BRIEF -
Please reproduce the following listing verbatim, starting at the line that contains "The image size is (1184, 605)." and stopping after the line that contains "chat-header-divider is located". Leave the pictures out of your answer.
━━━━━━━━
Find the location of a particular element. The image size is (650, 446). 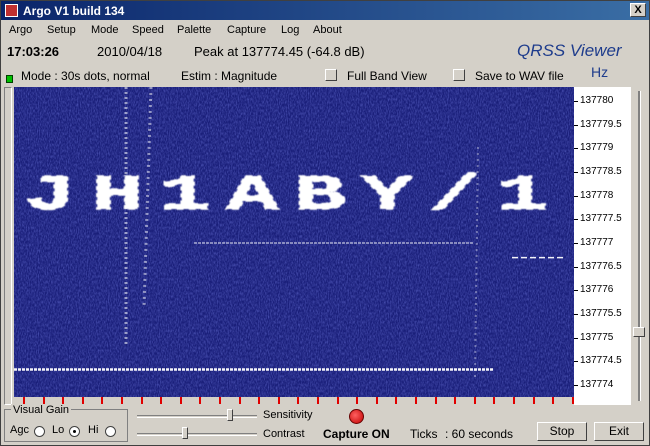

visual-gain-label: Visual Gain is located at coordinates (42, 410).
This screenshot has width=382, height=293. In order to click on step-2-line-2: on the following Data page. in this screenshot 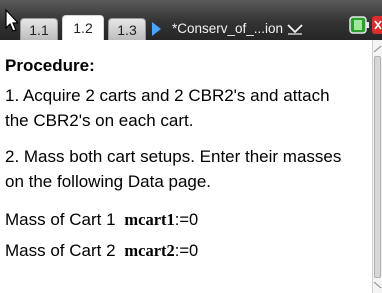, I will do `click(108, 182)`.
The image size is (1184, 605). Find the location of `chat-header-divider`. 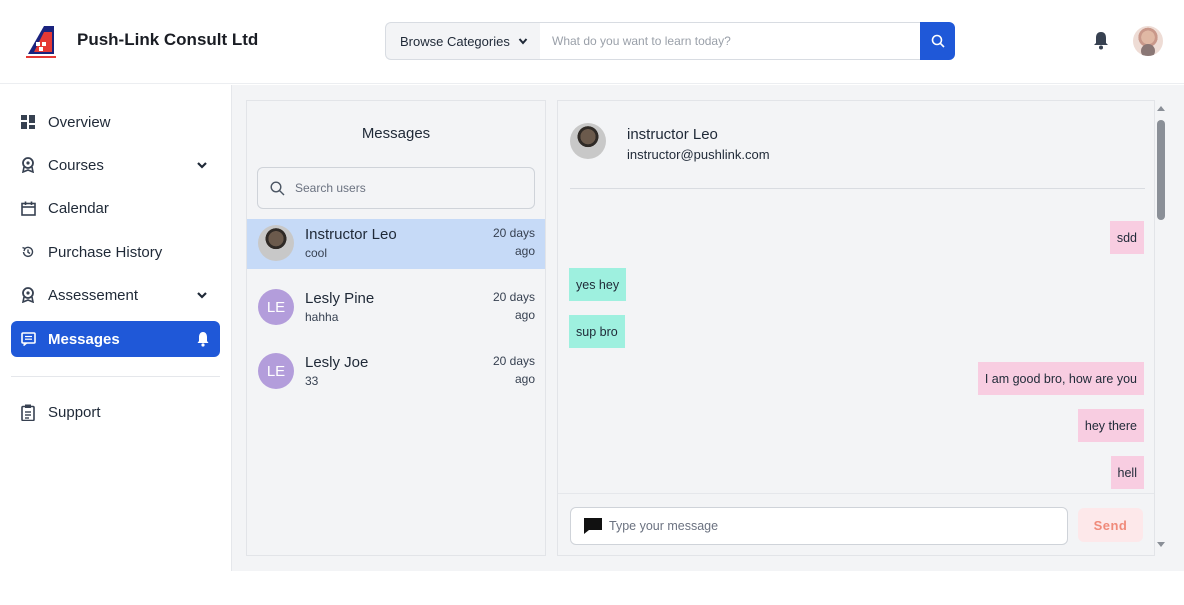

chat-header-divider is located at coordinates (858, 188).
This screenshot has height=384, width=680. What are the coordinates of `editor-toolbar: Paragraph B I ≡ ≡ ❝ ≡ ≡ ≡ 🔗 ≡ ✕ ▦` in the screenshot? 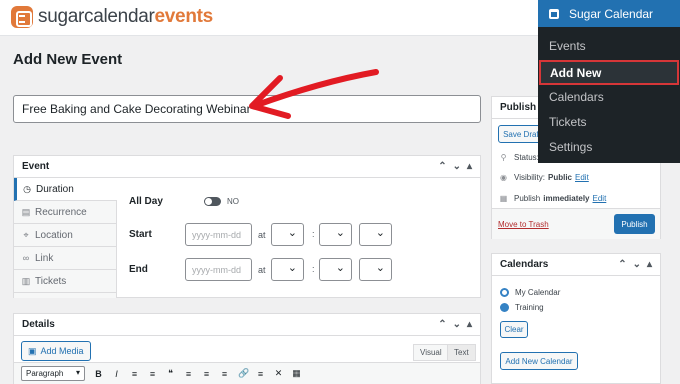 It's located at (247, 373).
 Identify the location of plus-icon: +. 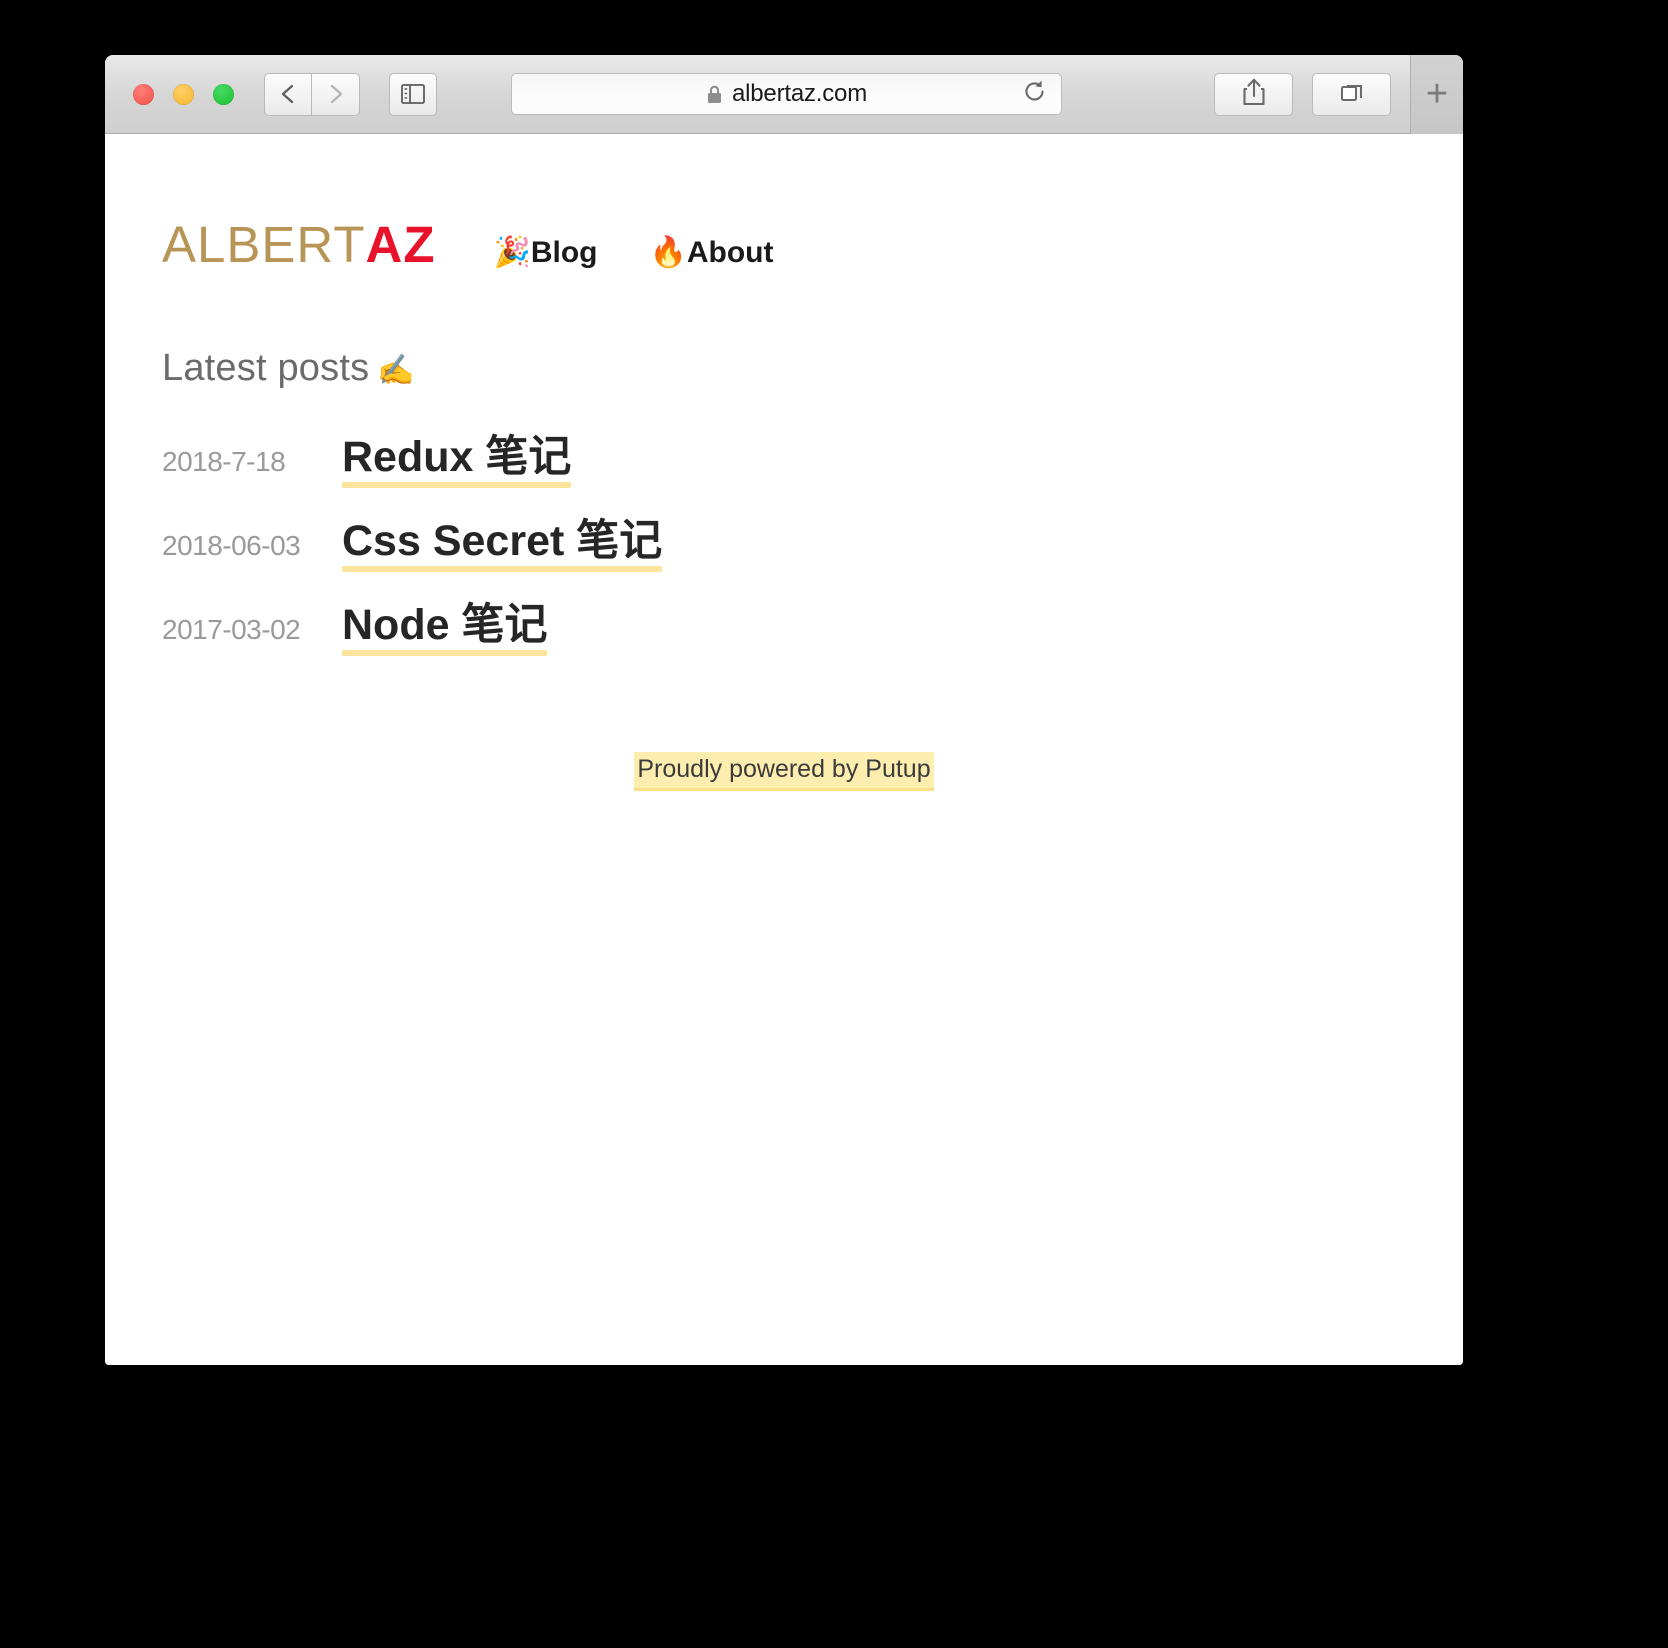
(1437, 94).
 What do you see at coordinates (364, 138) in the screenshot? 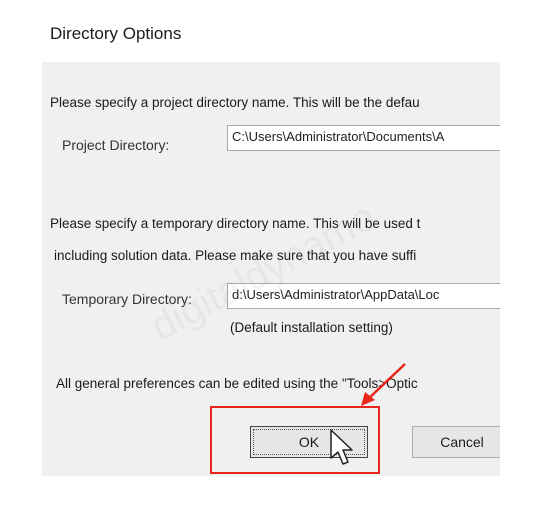
I see `project-directory-input: C:\Users\Administrator\Documents\A` at bounding box center [364, 138].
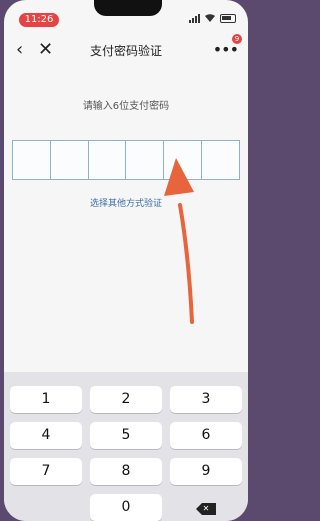  Describe the element at coordinates (39, 20) in the screenshot. I see `status-time: 11:26` at that location.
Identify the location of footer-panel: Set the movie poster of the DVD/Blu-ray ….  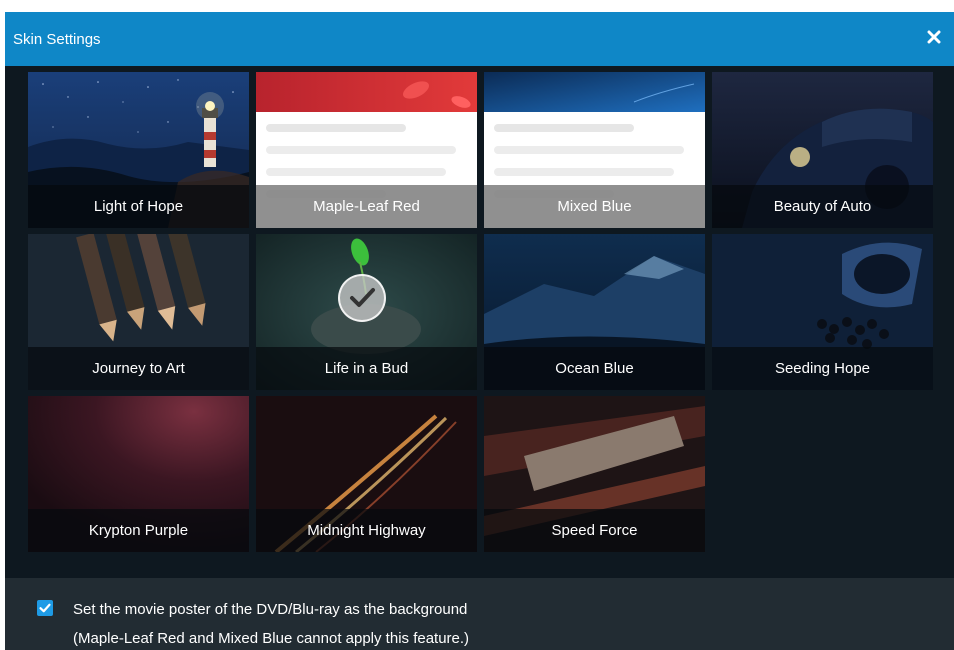
(480, 614).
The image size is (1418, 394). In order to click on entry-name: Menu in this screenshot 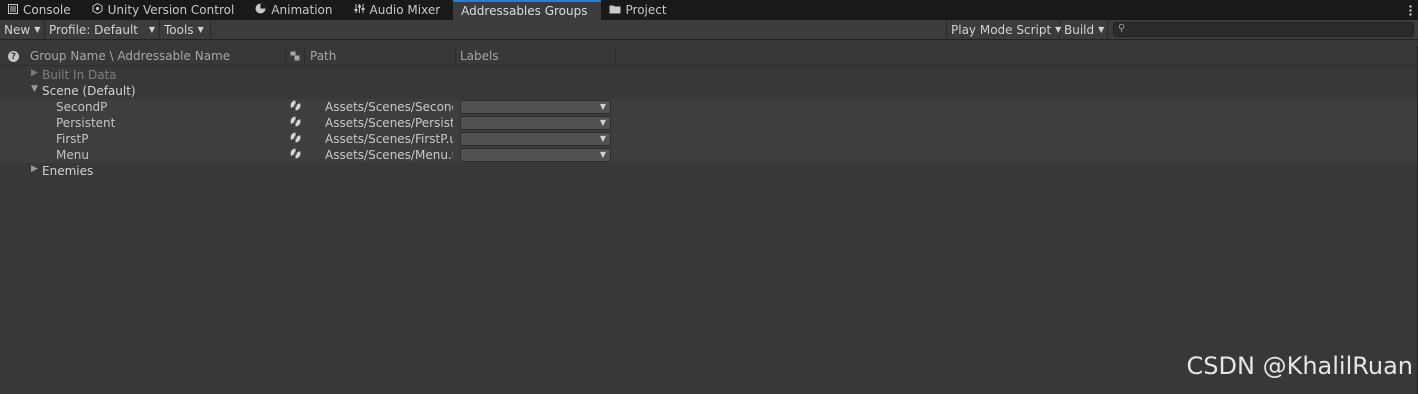, I will do `click(72, 155)`.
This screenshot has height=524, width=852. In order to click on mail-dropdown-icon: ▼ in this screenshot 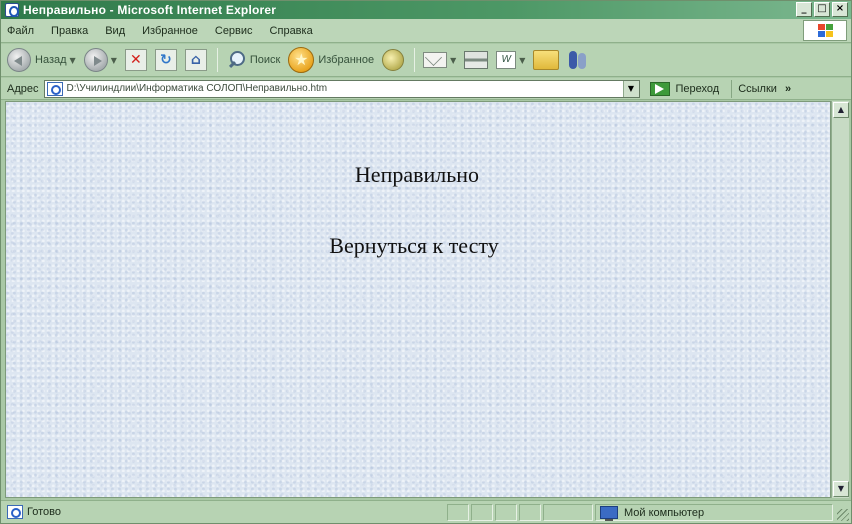, I will do `click(453, 60)`.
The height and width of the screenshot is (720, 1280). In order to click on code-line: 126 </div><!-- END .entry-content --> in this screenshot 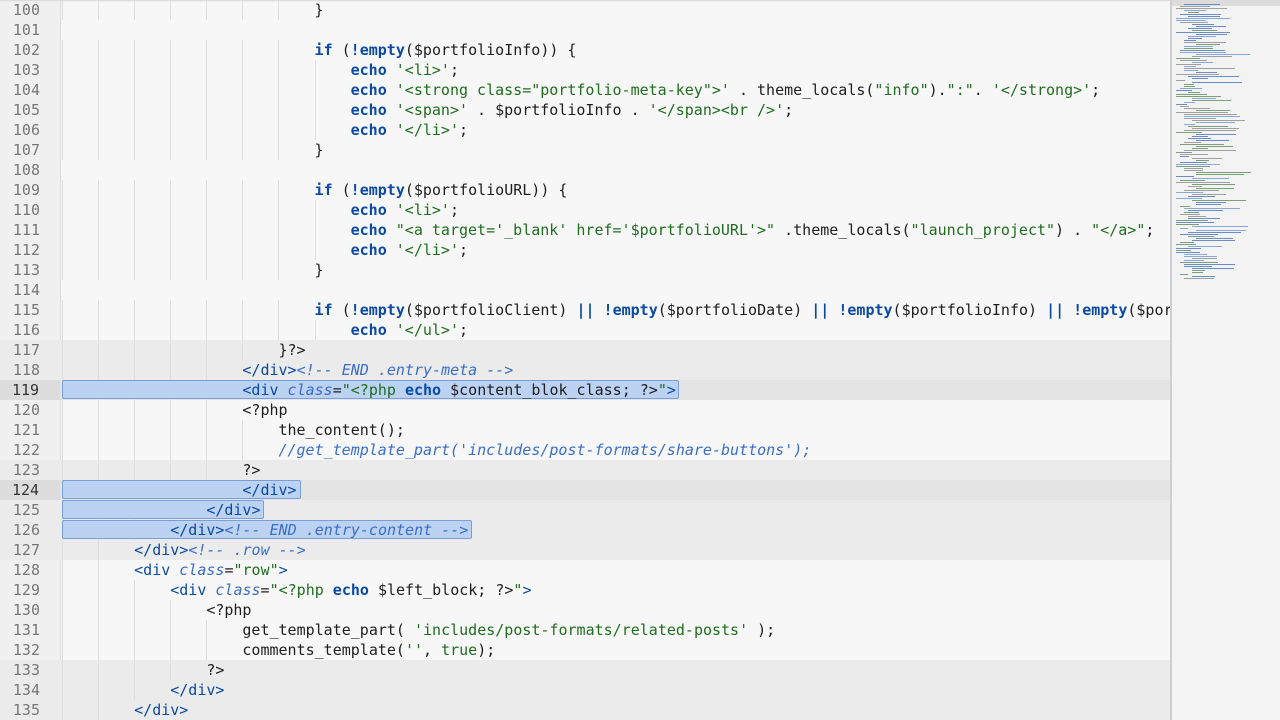, I will do `click(585, 530)`.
━━━━━━━━
RESPONSE AREA -
The image size is (1184, 605). Find the location of `chat-header-divider`. 

chat-header-divider is located at coordinates (858, 188).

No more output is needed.